Collected data:
* * * * * * * * *
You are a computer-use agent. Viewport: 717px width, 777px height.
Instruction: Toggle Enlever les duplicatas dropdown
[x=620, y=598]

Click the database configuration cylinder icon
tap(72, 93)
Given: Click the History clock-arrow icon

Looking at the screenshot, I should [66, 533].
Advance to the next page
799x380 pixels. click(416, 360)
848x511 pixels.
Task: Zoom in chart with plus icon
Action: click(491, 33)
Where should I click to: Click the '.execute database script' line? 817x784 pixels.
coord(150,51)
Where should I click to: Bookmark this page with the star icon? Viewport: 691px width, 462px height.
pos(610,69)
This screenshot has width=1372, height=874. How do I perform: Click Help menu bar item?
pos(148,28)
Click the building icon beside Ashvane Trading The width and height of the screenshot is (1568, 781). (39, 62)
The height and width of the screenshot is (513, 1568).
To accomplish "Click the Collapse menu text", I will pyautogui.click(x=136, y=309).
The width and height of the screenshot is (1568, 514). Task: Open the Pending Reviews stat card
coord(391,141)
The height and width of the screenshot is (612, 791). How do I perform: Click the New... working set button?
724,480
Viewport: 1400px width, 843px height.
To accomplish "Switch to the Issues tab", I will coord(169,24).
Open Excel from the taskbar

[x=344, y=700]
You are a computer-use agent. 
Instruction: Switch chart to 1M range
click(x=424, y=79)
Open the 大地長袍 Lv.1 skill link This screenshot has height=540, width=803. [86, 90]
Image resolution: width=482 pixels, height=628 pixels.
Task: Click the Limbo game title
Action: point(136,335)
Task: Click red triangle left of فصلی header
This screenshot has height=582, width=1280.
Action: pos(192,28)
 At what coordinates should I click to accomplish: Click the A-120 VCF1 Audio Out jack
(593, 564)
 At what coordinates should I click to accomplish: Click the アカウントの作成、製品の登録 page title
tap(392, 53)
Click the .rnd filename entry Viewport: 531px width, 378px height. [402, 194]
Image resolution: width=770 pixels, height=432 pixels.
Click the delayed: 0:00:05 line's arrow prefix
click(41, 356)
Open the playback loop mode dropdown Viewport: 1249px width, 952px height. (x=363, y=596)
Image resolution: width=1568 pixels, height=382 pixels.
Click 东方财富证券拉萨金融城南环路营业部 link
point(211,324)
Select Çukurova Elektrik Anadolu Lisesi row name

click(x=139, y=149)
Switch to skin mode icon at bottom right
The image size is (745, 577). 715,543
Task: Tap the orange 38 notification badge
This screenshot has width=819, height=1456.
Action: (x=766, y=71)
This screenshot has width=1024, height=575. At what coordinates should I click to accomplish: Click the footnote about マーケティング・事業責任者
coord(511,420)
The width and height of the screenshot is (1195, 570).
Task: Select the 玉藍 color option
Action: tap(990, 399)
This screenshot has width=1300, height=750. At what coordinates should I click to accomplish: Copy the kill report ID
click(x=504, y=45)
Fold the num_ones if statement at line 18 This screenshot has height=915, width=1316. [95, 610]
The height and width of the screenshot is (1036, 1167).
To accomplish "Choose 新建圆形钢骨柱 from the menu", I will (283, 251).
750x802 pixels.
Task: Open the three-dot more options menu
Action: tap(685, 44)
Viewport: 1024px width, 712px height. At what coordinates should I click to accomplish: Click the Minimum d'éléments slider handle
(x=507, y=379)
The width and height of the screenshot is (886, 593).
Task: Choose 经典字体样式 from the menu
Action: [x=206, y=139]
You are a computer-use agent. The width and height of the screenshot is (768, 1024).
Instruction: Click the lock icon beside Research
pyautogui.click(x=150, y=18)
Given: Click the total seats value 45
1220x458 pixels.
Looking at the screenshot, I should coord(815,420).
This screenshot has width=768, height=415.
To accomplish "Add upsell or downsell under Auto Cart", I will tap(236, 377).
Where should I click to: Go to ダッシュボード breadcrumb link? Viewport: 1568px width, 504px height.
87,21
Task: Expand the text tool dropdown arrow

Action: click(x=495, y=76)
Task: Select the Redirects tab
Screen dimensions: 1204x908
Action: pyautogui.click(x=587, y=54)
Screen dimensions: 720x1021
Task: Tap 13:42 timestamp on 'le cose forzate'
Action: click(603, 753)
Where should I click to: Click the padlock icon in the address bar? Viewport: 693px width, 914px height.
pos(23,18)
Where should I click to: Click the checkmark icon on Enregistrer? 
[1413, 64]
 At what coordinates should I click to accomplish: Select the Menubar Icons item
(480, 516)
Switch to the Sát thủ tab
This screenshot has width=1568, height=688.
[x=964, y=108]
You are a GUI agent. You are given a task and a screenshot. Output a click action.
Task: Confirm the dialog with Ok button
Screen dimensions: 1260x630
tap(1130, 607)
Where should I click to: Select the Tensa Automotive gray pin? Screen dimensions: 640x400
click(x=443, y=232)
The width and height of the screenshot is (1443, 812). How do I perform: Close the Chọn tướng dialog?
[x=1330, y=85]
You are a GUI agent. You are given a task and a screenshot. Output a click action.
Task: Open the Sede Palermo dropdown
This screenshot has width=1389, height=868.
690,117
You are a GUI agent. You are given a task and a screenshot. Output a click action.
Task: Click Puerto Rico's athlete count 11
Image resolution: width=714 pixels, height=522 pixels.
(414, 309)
* * * * * * * * *
WHAT TO DO:
Write out all the entries exactly.

RESPONSE AREA:
You are a computer-use agent. Viewport: 717px width, 777px height.
Instruction: Toggle Enlever les duplicatas dropdown
[x=620, y=598]

Click the database configuration cylinder icon
tap(72, 93)
Given: Click the History clock-arrow icon

Looking at the screenshot, I should [66, 533].
Advance to the next page
799x380 pixels. click(416, 360)
848x511 pixels.
Task: Zoom in chart with plus icon
Action: click(491, 33)
Where should I click to: Click the '.execute database script' line? 817x784 pixels.
coord(150,51)
Where should I click to: Bookmark this page with the star icon? Viewport: 691px width, 462px height.
pos(610,69)
This screenshot has width=1372, height=874. How do I perform: Click Help menu bar item?
pos(148,28)
Click the building icon beside Ashvane Trading The width and height of the screenshot is (1568, 781). (39, 62)
The height and width of the screenshot is (513, 1568).
To accomplish "Click the Collapse menu text", I will pyautogui.click(x=136, y=309).
The width and height of the screenshot is (1568, 514). Task: Open the Pending Reviews stat card
coord(391,141)
The height and width of the screenshot is (612, 791). How do I perform: Click the New... working set button?
724,480
Viewport: 1400px width, 843px height.
To accomplish "Switch to the Issues tab", I will coord(169,24).
Open Excel from the taskbar

[x=344, y=700]
You are a computer-use agent. 
Instruction: Switch chart to 1M range
click(x=424, y=79)
Open the 大地長袍 Lv.1 skill link This screenshot has height=540, width=803. [86, 90]
Image resolution: width=482 pixels, height=628 pixels.
Task: Click the Limbo game title
Action: point(136,335)
Task: Click red triangle left of فصلی header
This screenshot has height=582, width=1280.
Action: pos(192,28)
 At what coordinates should I click to accomplish: Click the A-120 VCF1 Audio Out jack
(593, 564)
 At what coordinates should I click to accomplish: Click the アカウントの作成、製品の登録 page title
tap(392, 53)
Click the .rnd filename entry Viewport: 531px width, 378px height. [402, 194]
Image resolution: width=770 pixels, height=432 pixels.
Click the delayed: 0:00:05 line's arrow prefix
click(41, 356)
Open the playback loop mode dropdown Viewport: 1249px width, 952px height. (x=363, y=596)
Image resolution: width=1568 pixels, height=382 pixels.
Click 东方财富证券拉萨金融城南环路营业部 link
point(211,324)
Select Çukurova Elektrik Anadolu Lisesi row name

click(x=139, y=149)
Switch to skin mode icon at bottom right
The image size is (745, 577). 715,543
Task: Tap the orange 38 notification badge
This screenshot has width=819, height=1456.
Action: (x=766, y=71)
This screenshot has width=1024, height=575. At what coordinates should I click to accomplish: Click the footnote about マーケティング・事業責任者
coord(511,420)
The width and height of the screenshot is (1195, 570).
Task: Select the 玉藍 color option
Action: tap(990, 399)
This screenshot has width=1300, height=750. At what coordinates should I click to accomplish: Copy the kill report ID
click(x=504, y=45)
Fold the num_ones if statement at line 18 This screenshot has height=915, width=1316. [95, 610]
The height and width of the screenshot is (1036, 1167).
To accomplish "Choose 新建圆形钢骨柱 from the menu", I will (283, 251).
750x802 pixels.
Task: Open the three-dot more options menu
Action: tap(685, 44)
Viewport: 1024px width, 712px height. At what coordinates should I click to accomplish: Click the Minimum d'éléments slider handle
(x=507, y=379)
The width and height of the screenshot is (886, 593).
Task: Choose 经典字体样式 from the menu
Action: [x=206, y=139]
You are a computer-use agent. The width and height of the screenshot is (768, 1024).
Instruction: Click the lock icon beside Research
pyautogui.click(x=150, y=18)
Given: Click the total seats value 45
1220x458 pixels.
Looking at the screenshot, I should coord(815,420).
This screenshot has width=768, height=415.
To accomplish "Add upsell or downsell under Auto Cart", I will tap(236, 377).
Where should I click to: Go to ダッシュボード breadcrumb link? Viewport: 1568px width, 504px height.
87,21
Task: Expand the text tool dropdown arrow

Action: click(x=495, y=76)
Task: Select the Redirects tab
Screen dimensions: 1204x908
Action: pyautogui.click(x=587, y=54)
Screen dimensions: 720x1021
Task: Tap 13:42 timestamp on 'le cose forzate'
Action: click(603, 753)
Where should I click to: Click the padlock icon in the address bar? Viewport: 693px width, 914px height.
pos(23,18)
Where should I click to: Click the checkmark icon on Enregistrer? 
[1413, 64]
 At what coordinates should I click to accomplish: Select the Menubar Icons item
(480, 516)
Switch to the Sát thủ tab
This screenshot has width=1568, height=688.
[x=964, y=108]
You are a GUI agent. You are given a task and a screenshot. Output a click action.
Task: Confirm the dialog with Ok button
Screen dimensions: 1260x630
tap(1130, 607)
Where should I click to: Select the Tensa Automotive gray pin? Screen dimensions: 640x400
click(x=443, y=232)
The width and height of the screenshot is (1443, 812). How do I perform: Close the Chọn tướng dialog?
[x=1330, y=85]
You are a GUI agent. You are given a task and a screenshot. Output a click action.
Task: Open the Sede Palermo dropdown
This screenshot has width=1389, height=868.
690,117
You are a GUI agent. You are given a task and a screenshot. Output a click action.
Task: Click Puerto Rico's athlete count 11
Image resolution: width=714 pixels, height=522 pixels.
(414, 309)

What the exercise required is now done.